Calvin Coolidge
Thirtieth President of the United States, born in Plymouth. He is the only US President born on Independence Day.
He attended Black River Academy in Ludlow and did a post-graduate term at St. Johnsbury Academy. After graduating from Amherst College, he practiced law in Northampton, Massachusetts. He held a series of local and state offices until becoming governor of Massachusetts in 1919, gaining national attention there for using the state militia to suppress a police strike. The fact is, the strike was over by the time the militia was activated, and he had acted upon the request of Boston’s mayor. Elected Vice President to Warren G. Harding in 1920, he succeeded to the presidency upon Harding’s death in 1923.
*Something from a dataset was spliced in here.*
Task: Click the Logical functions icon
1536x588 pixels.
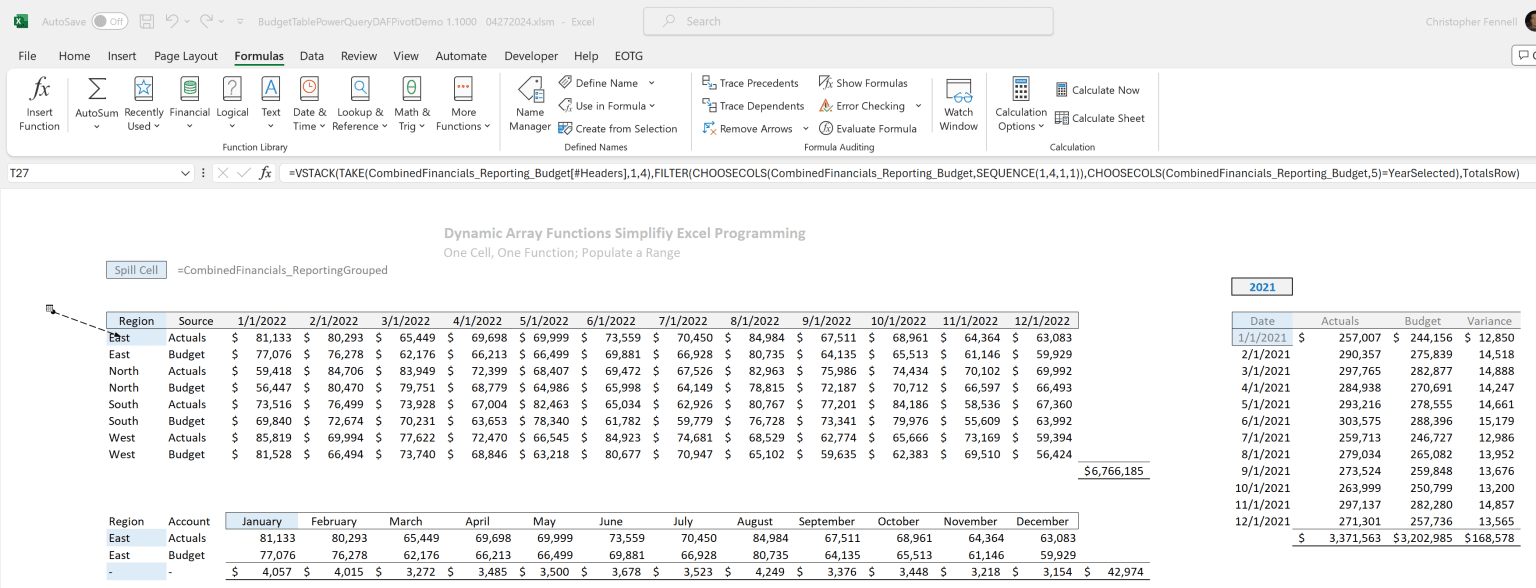Action: pyautogui.click(x=232, y=102)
Coolidge was visiting the family homestead in Plymouth when word came that Harding had died, and he agreed to a ceremony at which his father, acting in his capacity as a Notary Public, would officiate. Later, when asked how he knew he could perform the ceremony, the elder Coolidge replied, “Nobody told me I couldn’t.” He was elected to serve a full term as President the following year.
Popular and deliberately hands-off in prosperous times, Coolidge was noted more for what he did not do and say than for what he did: he is often quoted as having said “the business of America is business,” though he he never actually said that. What he actually said was “the chief business of the American people is business,” which, though similar, means something entirely different when left in the context in which it was offered. He declined renomination in 1928.
In his private life he was equally noted for his taciturn, thrifty ways. After leaving the White House, he retired to Northampton and wrote various articles promoting his conservative views as well as his autobiography.
As what one could call a typical laconic Vermonter, he was known as “Silent Cal”, with a preference for saying as little as possible and reputed to put more than two words together only on the rarest of occasions. As the story goes, writer Dorothy Parker, seated next to Coolidge at a dinner party, told him she had bet she could get him to say more than two words.
“You lose”, was the reply.
As “silent” as Cal might have been, his voice was heard by more Americans than any President before him. On December 6, 1923, his State of The Union Address was the first presidential address broadcast on radio (listeners were struck by the fact that “you could even hear him turning the pages”). Four days later, a tribute to Warren G. Harding was the first presidential address via radio from the White House.